The trial judge found aggravating factors one, three, six and nine. N.J.S.A. 2C:44-1(a)(1), (3), (6), and (9). With regard to the nature and circumstance of the offense, N.J.S.A. 2C:44-1(a)(1), the judge concluded the crime was committed in an especially heinous, cruel, or depraved manner as the evidence showed that the defendant shot the victim multiple times in the back. In support of the finding defendant was likely to reoffend, the judge noted defendant's attitude, his failure to take responsibility for his actions, and his open hostility to, and refusal to cooperate with the probation officer conducting his presentence interview. Defendant's prior record included juvenile obstructing detection, terroristic threats, joyriding, and adult simple assault, attempt to cause bodily injury, CDS offenses, obstructing the administration of justice, resisting arrest, theft by unlawful taking, and harassment. The court found the need to deter, as defendant continued to offend despite past probationary and custodial sentences. The judge found no mitigating circumstances, and concluded the aggravating factors substantially outweighed the mitigating factors.

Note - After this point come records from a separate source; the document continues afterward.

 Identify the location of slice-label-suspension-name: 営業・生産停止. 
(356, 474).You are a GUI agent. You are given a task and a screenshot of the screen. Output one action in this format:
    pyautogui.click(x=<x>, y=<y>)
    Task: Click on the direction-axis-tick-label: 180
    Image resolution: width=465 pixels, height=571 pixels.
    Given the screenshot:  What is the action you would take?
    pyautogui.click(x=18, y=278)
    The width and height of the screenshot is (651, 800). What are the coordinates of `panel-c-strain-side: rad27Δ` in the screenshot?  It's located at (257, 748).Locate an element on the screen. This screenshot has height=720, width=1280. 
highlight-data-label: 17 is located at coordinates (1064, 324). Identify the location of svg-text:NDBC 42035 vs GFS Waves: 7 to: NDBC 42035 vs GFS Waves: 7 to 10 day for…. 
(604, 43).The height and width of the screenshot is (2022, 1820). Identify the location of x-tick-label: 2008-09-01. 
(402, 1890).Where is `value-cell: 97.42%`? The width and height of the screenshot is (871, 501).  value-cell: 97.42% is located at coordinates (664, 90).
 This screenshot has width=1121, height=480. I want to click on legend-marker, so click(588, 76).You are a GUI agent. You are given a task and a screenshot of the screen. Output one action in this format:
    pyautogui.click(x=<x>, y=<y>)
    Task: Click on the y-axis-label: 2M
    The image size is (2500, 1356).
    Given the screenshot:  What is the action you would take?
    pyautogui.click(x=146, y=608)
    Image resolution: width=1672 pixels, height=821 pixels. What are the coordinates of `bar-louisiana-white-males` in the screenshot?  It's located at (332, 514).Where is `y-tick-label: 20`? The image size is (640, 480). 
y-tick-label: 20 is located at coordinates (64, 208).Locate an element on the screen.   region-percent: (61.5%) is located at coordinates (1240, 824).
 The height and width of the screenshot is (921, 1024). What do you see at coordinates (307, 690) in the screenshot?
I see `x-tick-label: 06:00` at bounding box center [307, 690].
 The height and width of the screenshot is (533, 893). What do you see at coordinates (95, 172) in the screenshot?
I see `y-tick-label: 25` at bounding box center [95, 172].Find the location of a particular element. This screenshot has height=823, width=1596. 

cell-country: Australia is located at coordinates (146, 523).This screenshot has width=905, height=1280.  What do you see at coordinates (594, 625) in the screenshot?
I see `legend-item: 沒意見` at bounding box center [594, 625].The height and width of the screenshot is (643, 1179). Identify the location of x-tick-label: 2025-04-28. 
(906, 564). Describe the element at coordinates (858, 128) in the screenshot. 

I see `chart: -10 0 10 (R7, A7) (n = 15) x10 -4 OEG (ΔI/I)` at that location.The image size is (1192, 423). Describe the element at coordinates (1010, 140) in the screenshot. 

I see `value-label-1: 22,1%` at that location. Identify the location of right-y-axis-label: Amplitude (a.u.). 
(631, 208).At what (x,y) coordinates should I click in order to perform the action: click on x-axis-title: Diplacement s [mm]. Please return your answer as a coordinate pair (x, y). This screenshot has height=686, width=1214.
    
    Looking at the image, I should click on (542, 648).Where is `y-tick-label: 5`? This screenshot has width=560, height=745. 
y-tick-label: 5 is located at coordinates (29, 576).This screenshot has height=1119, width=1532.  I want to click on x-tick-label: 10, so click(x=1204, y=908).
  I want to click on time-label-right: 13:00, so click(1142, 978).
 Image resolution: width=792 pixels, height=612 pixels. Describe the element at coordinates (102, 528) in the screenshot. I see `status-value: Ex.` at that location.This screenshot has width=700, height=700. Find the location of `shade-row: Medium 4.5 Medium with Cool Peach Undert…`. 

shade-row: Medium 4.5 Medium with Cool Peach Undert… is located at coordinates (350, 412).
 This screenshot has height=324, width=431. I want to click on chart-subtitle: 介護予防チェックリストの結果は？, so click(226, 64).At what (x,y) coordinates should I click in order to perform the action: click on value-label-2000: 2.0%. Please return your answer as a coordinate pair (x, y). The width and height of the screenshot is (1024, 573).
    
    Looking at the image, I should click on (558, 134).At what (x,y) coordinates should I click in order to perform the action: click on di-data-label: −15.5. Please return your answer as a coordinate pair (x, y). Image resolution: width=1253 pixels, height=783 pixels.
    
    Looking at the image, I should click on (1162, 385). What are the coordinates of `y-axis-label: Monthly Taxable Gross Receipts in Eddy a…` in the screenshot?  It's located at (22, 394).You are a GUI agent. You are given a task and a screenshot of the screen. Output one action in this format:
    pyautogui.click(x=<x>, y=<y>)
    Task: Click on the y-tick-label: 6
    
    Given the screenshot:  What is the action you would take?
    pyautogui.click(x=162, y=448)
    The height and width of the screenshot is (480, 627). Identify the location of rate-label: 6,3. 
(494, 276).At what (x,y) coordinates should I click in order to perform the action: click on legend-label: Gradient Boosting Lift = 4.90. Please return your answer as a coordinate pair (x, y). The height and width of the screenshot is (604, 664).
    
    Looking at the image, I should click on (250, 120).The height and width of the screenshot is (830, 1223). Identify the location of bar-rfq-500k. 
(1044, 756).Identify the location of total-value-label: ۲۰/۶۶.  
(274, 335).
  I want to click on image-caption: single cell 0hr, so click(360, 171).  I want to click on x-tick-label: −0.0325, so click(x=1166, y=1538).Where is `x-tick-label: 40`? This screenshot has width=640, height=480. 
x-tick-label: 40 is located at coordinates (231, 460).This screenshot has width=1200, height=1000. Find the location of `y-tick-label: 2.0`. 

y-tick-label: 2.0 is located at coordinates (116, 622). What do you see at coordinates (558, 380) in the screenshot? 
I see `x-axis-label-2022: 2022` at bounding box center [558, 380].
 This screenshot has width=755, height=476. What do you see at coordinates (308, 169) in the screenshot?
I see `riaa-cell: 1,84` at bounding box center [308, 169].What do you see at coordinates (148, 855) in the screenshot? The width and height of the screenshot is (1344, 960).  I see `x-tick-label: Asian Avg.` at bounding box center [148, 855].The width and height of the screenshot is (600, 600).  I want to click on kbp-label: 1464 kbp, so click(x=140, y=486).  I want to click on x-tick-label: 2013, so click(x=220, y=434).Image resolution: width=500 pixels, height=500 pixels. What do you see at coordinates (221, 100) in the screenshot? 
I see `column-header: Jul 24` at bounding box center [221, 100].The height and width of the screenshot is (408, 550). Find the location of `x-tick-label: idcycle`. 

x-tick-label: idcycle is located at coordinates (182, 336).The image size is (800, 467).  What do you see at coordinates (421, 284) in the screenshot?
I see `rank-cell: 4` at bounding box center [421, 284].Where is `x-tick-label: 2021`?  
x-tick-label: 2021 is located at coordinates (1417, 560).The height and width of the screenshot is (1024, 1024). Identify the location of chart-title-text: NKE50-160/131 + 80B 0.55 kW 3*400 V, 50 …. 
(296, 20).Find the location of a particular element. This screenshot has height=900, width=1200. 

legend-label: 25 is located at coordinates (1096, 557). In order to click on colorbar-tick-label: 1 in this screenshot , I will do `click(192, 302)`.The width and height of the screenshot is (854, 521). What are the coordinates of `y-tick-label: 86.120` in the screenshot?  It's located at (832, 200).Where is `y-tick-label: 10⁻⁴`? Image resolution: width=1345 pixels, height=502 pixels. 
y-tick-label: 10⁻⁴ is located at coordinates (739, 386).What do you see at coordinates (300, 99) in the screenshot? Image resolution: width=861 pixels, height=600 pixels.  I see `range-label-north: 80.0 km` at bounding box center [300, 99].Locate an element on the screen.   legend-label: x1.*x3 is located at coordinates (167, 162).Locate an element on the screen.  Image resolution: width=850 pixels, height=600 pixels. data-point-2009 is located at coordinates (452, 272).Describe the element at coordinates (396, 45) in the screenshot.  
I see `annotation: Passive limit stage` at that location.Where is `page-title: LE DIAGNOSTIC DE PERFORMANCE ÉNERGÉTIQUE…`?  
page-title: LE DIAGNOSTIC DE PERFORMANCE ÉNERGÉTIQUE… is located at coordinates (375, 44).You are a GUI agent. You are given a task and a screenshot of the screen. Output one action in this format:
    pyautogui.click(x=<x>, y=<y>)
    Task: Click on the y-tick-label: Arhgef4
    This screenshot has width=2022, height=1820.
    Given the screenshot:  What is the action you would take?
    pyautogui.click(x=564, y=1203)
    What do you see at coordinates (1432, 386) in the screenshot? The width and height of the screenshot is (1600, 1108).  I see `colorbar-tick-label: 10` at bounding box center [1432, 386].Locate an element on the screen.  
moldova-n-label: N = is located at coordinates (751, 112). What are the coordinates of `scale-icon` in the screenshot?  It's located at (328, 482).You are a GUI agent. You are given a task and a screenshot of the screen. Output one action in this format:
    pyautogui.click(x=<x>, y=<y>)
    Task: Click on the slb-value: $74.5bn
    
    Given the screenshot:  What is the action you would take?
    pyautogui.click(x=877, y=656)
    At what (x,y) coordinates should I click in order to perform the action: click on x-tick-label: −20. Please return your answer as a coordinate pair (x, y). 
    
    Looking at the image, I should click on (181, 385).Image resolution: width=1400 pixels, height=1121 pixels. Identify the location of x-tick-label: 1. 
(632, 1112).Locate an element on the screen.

In reviewing a sentence imposed by a trial court, the appellate court must (a) determine if the sentencing guidelines were violated; (b) review the aggravating and mitigating factors found to determine whether the court's consideration of those factors was based upon competent credible evidence in the record; and (c) if the court imposed a sentence in accordance with the statutory mandates, whether the sentence was clearly unreasonable so as to shock the judicial conscience. State v. Roth, 95 N.J. 334, 364 (1984). We should not substitute our judgment for that of the trial judge. State v. O'Donnell, 117 N.J. 210, 215 (1989). Reviewed under these standards, we are satisfied the trial court appropriately weighed the aggravating factors in determining the length of defendant's sentence.
Finally, the court did not impermissibly "double count" elements of aggravated manslaughter. See State v. Kromphold, 162 N.J. 345, 353 (2000) (stating a court may not "use evidence both for sentencing purposes and to establish an element of the offense"). Defendant exceeded the elements of the offense by shooting defendant multiple times, and in the back. Nor did the court impermissibly punish defendant for going to trial by concluding that his attitude placed him at a high risk of reoffending. See State v. Carey, 168 N.J. 413, 426-27 (2001) (holding that evidence of defendant's denial was probative of risk of reoffending). The court's sentence does not "shock the judicial conscience" and we discern no basis to disturb it. Roth, supra, 95 N.J. at 365.